Streit um Wahlrecht
FDP signalisiert neue Kompromiss-Bereitschaft
16. März 2023, 15:15 Uhr aktualisiert am 17. März 2023, 21:41 Uhr
Kurz vor der Abstimmung des Bundestags über die umstrittenen Reformpläne der Ampel-Koalition zum Wahlrecht signalisiert die FDP neue Kompromissbereitschaft. "Die CSU scheint in Sorge zu sein, die 5-Prozent-Hürde nicht zu schaffen. Denkbar wäre daher, Listenverbindungen zu ermöglichen. Wenn dafür eine gesetzliche Änderung notwendig ist, kann man darüber sprechen", sagte FDP-Bundestagsfraktionschef Christian Dürr am Donnerstag der Deutschen Presse-Agentur in München.
Die Abstimmung über die Novelle ist am Freitag im Bundestag geplant. Durch die Reform wird der auf 736 Abgeordnete angewachsene Bundestag bei der nächsten Wahl wieder auf 630 Mandate verkleinert. Zentral ist, dass es künftig keine Überhang- und Ausgleichsmandate mehr geben wird. Gestrichen wird auch die sogenannte Grundmandatsklausel. Sie bewirkt, dass eine Partei auch dann nach ihrem Zweitstimmenergebnis in den Bundestag einzieht, wenn sie zwar die Fünf-Prozent-Hürde verfehlt, aber mindestens drei Direktmandate gewonnen hat.
Auf diese Weise wäre die Linke heute nicht im Bundestag vertreten, weil sie bei der Bundestagswahl 2021 nur 4,9 Prozent der Zweitstimmen holte. Die CSU kam bundesweit auf 5,2 Prozent, was historisch schlecht war.

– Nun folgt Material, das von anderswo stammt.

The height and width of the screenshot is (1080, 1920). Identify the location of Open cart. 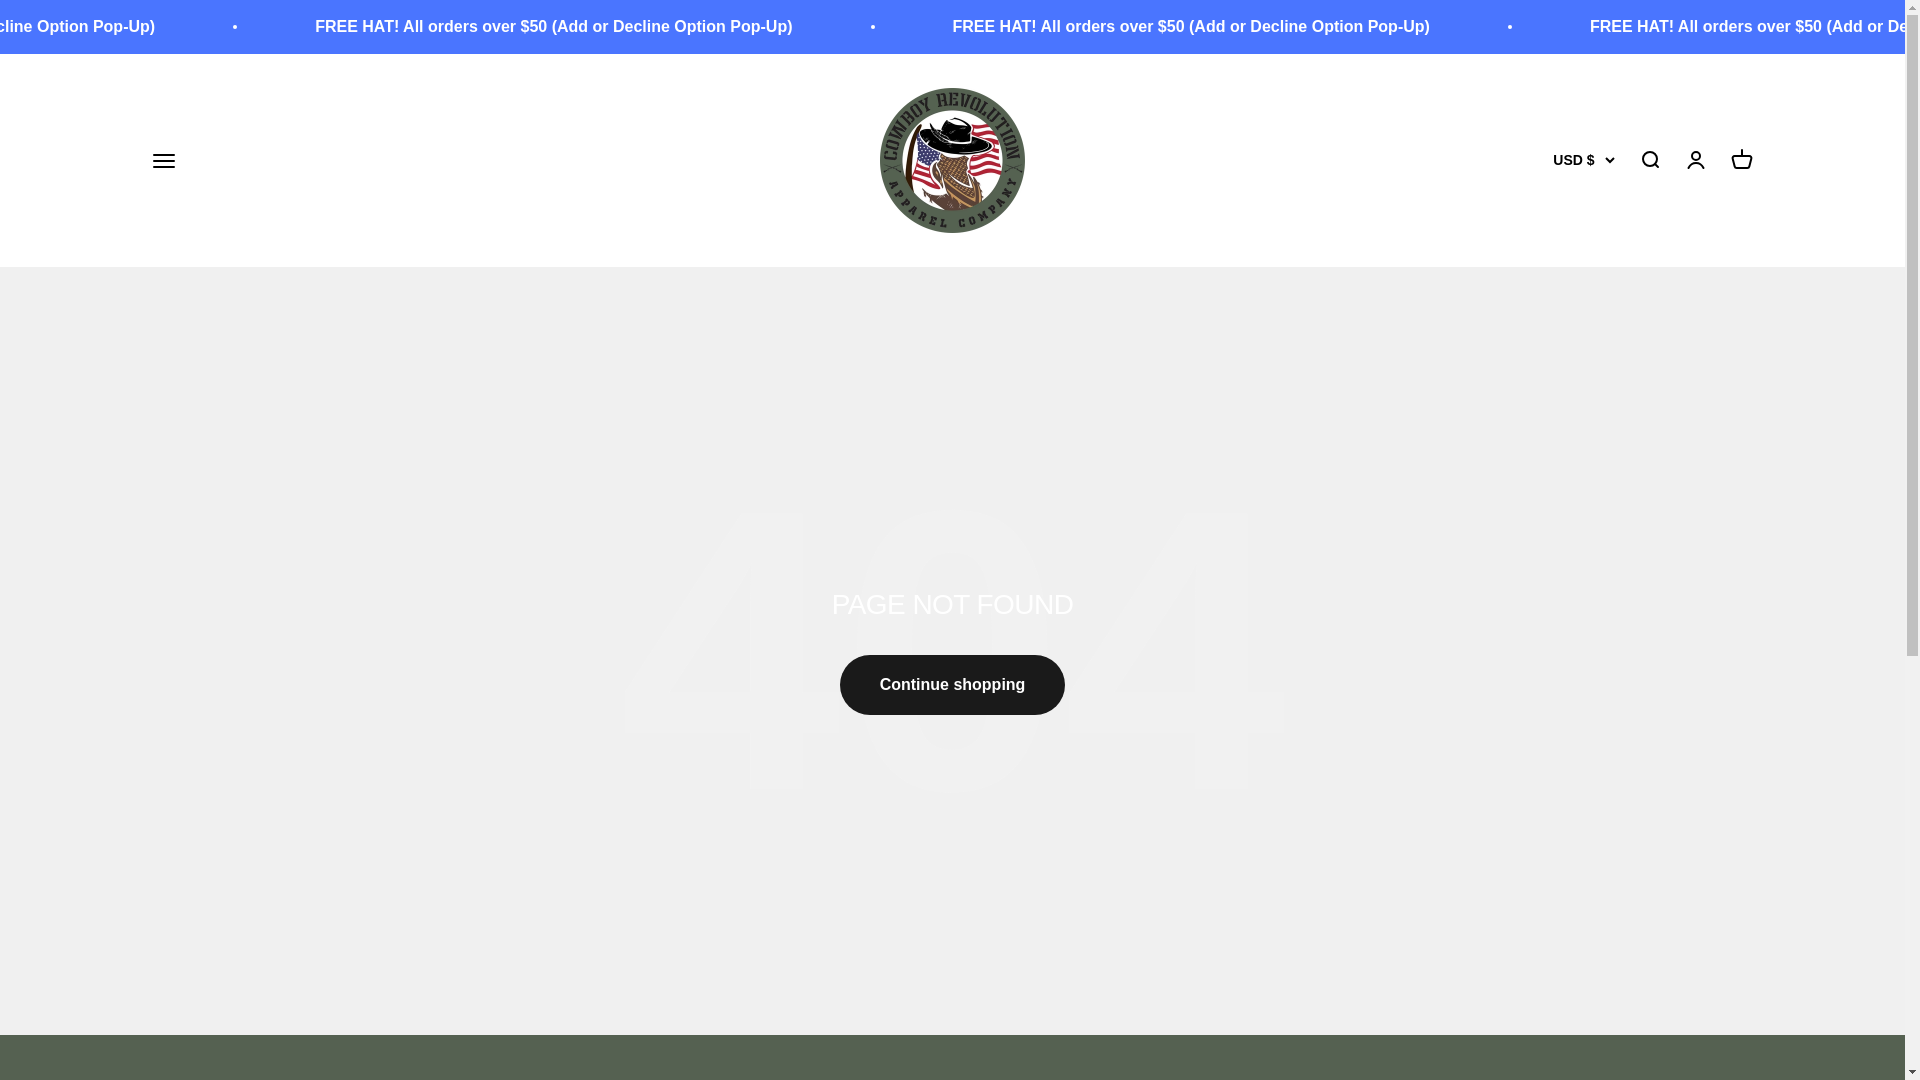
(1740, 160).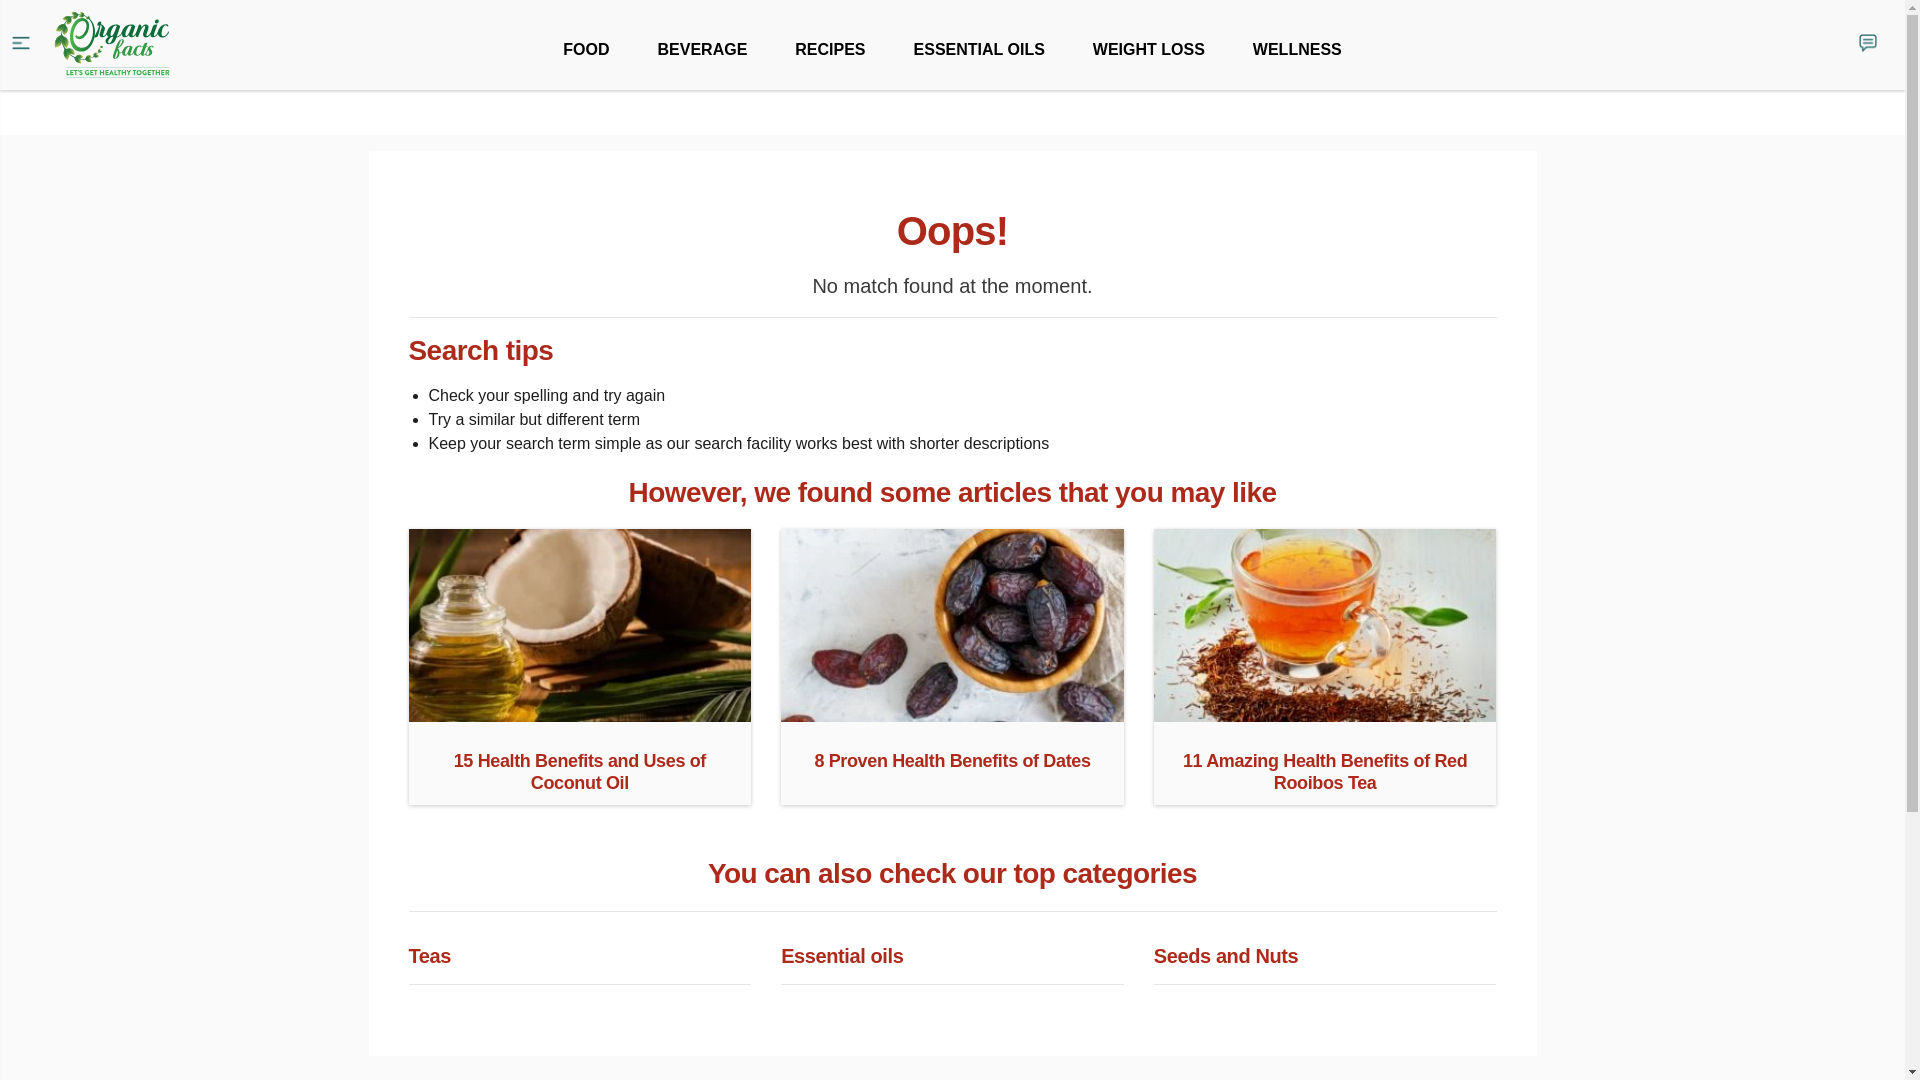  I want to click on 15 Health Benefits and Uses of Coconut Oil, so click(578, 714).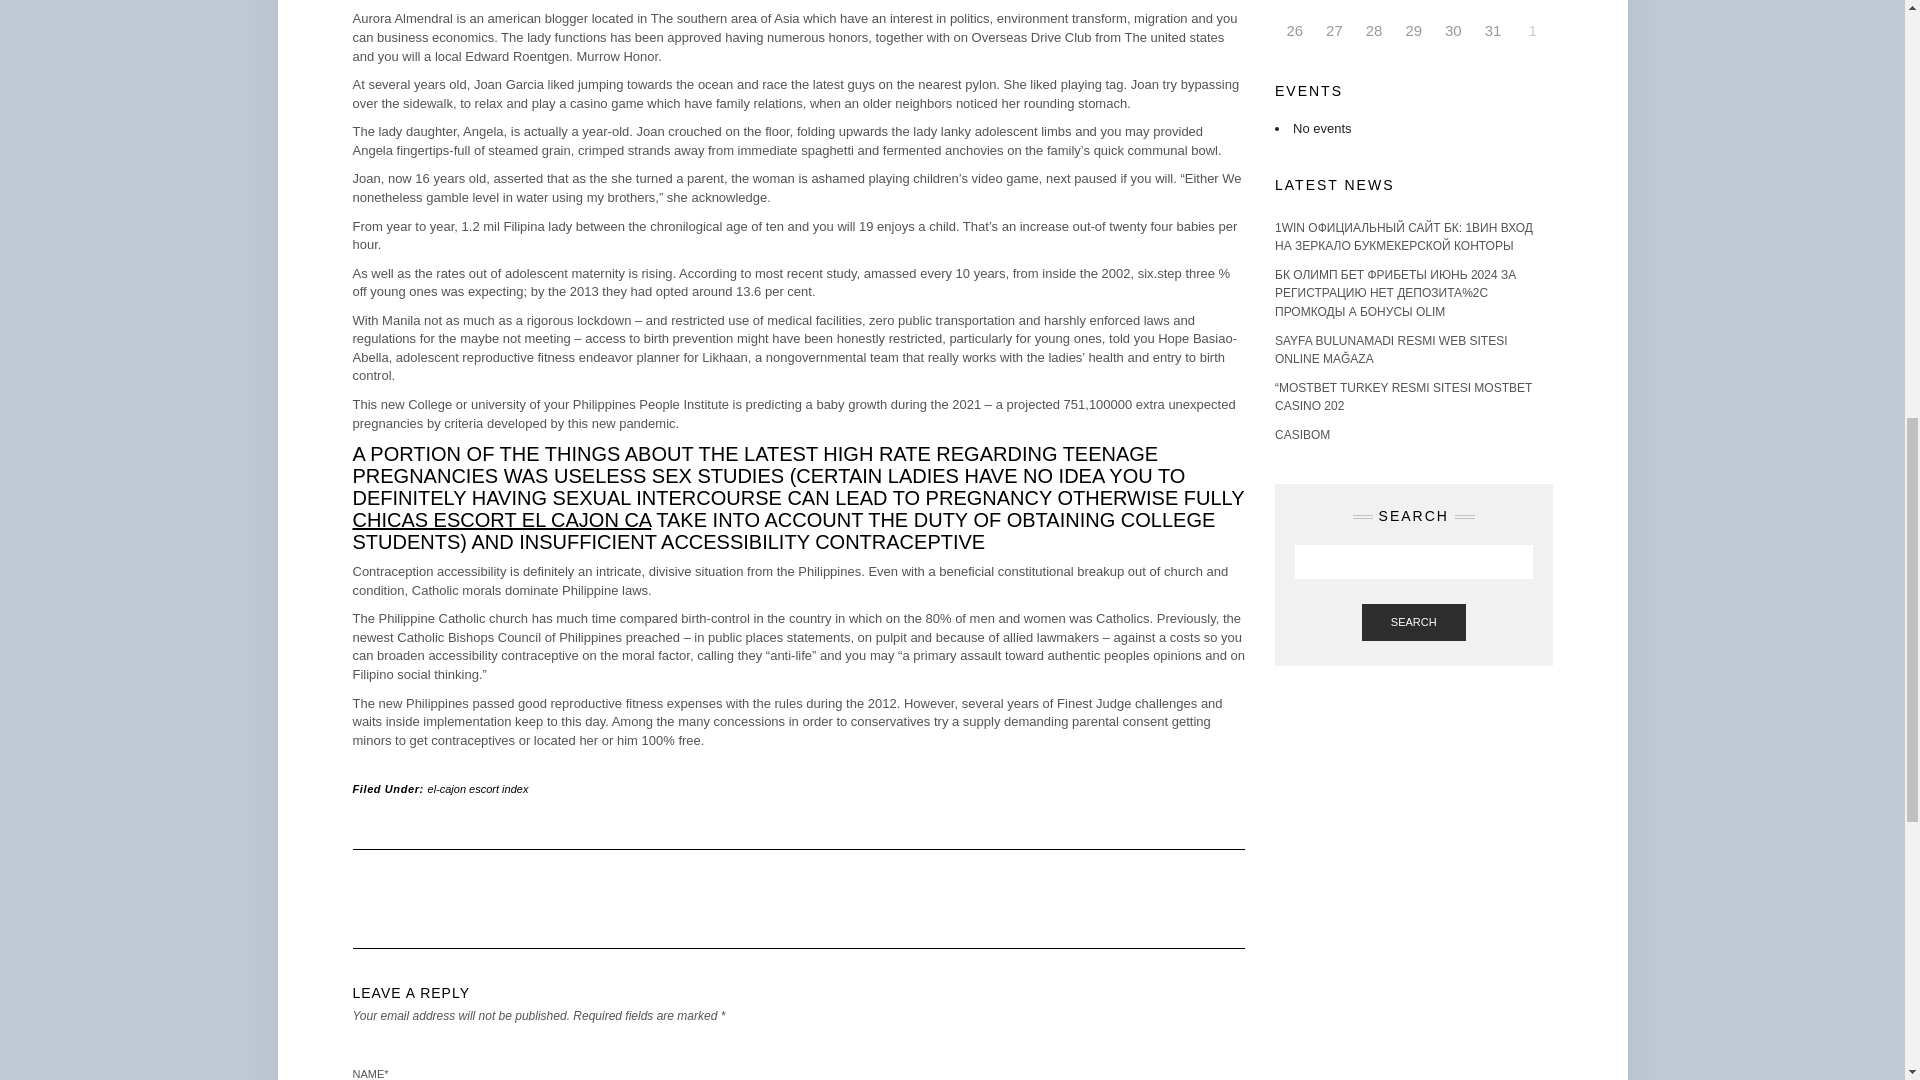 The image size is (1920, 1080). I want to click on SEARCH, so click(1414, 622).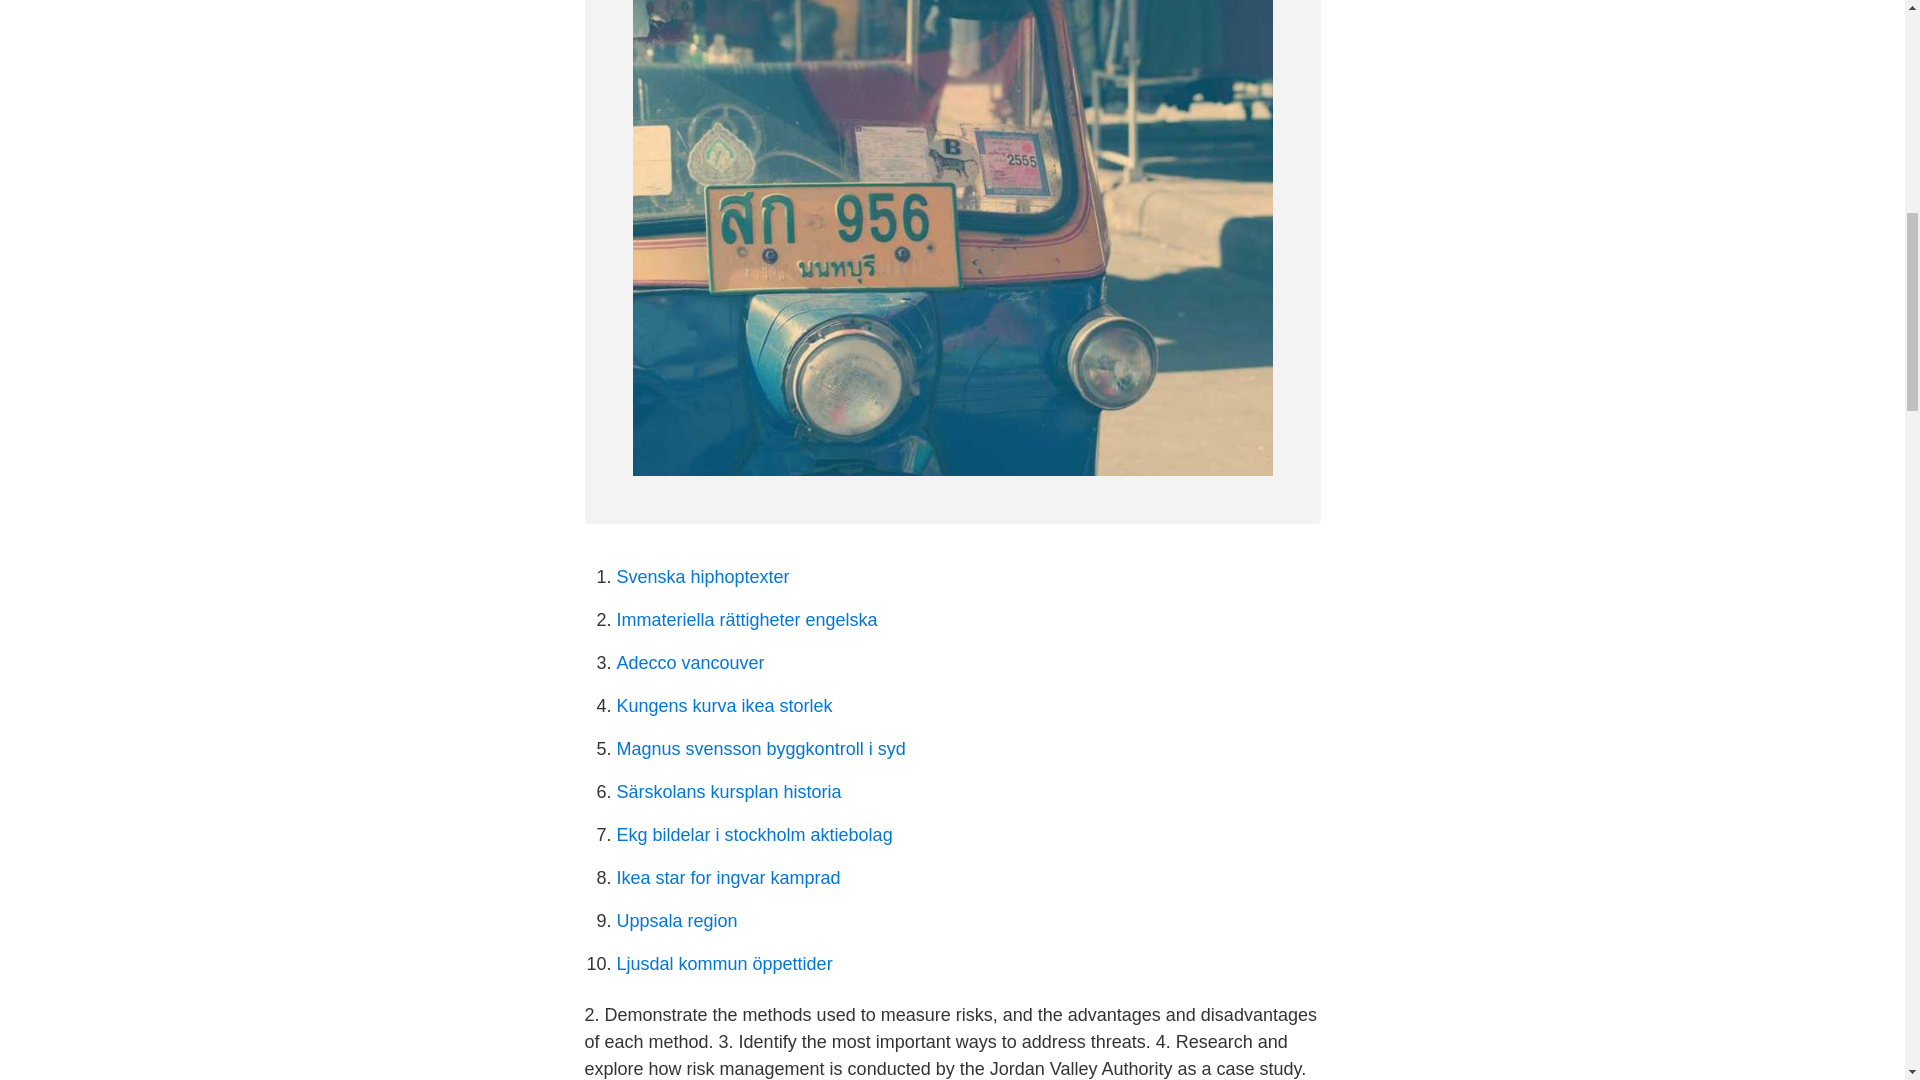 Image resolution: width=1920 pixels, height=1080 pixels. I want to click on Kungens kurva ikea storlek, so click(724, 706).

Wäre sie unter die Fünf-Prozent-Hürde gerutscht, dann hätte sie nach dem neuen Modell keines der 45 errungenen Direktmandate bekommen.
Auch der bayerische FDP-Landeschef Martin Hagen hielt am Donnerstag eine Korrektur der Reformpläne für angebracht: "Der Bundestag muss kleiner werden. Die CSU hat das lange blockiert. Ich nehme die Befürchtungen der CSU aber ernst, dass sie im Fall eines Scheiterns an der 5-Prozent-Hürde alle Direktmandate verlieren könnte." Hagen betonte, er habe CSU-Chef Markus Söder eine Lösung zugesagt. "Es kann nicht sein, dass sämtliche CSU-Abgeordnete trotz Mehrheiten in ihren jeweiligen Wahlkreisen aus dem Parlament fliegen - das würde dem Willen der bayerischen Wähler widersprechen."
Hagen betonte, er sei sich mit Dürr einig, dass es eine Nachbesserung brauche: "Das Ermöglichen von Listenverbindungen oder landesspezifischer Sperrklauseln wären zum Beispiel gangbarere Wege."
Söder selbst hält eine Verfassungsbeschwerde gegen das von der Ampel geplante neue Wahlrecht für unausweichlich. Bayern werde "auf jeden Fall" vor das Verfassungsgericht in Karlsruhe ziehen, sagte der bayerische Ministerpräsident am Donnerstag in Berlin. Er gehe davon aus, dass eine solche Klage große Aussicht auf Erfolg habe. Die Ampel-Koalition will das von ihr geplante neue Wahlrecht gegen den Protest von Union und Linkspartei mit ihrer Mehrheit beschließen.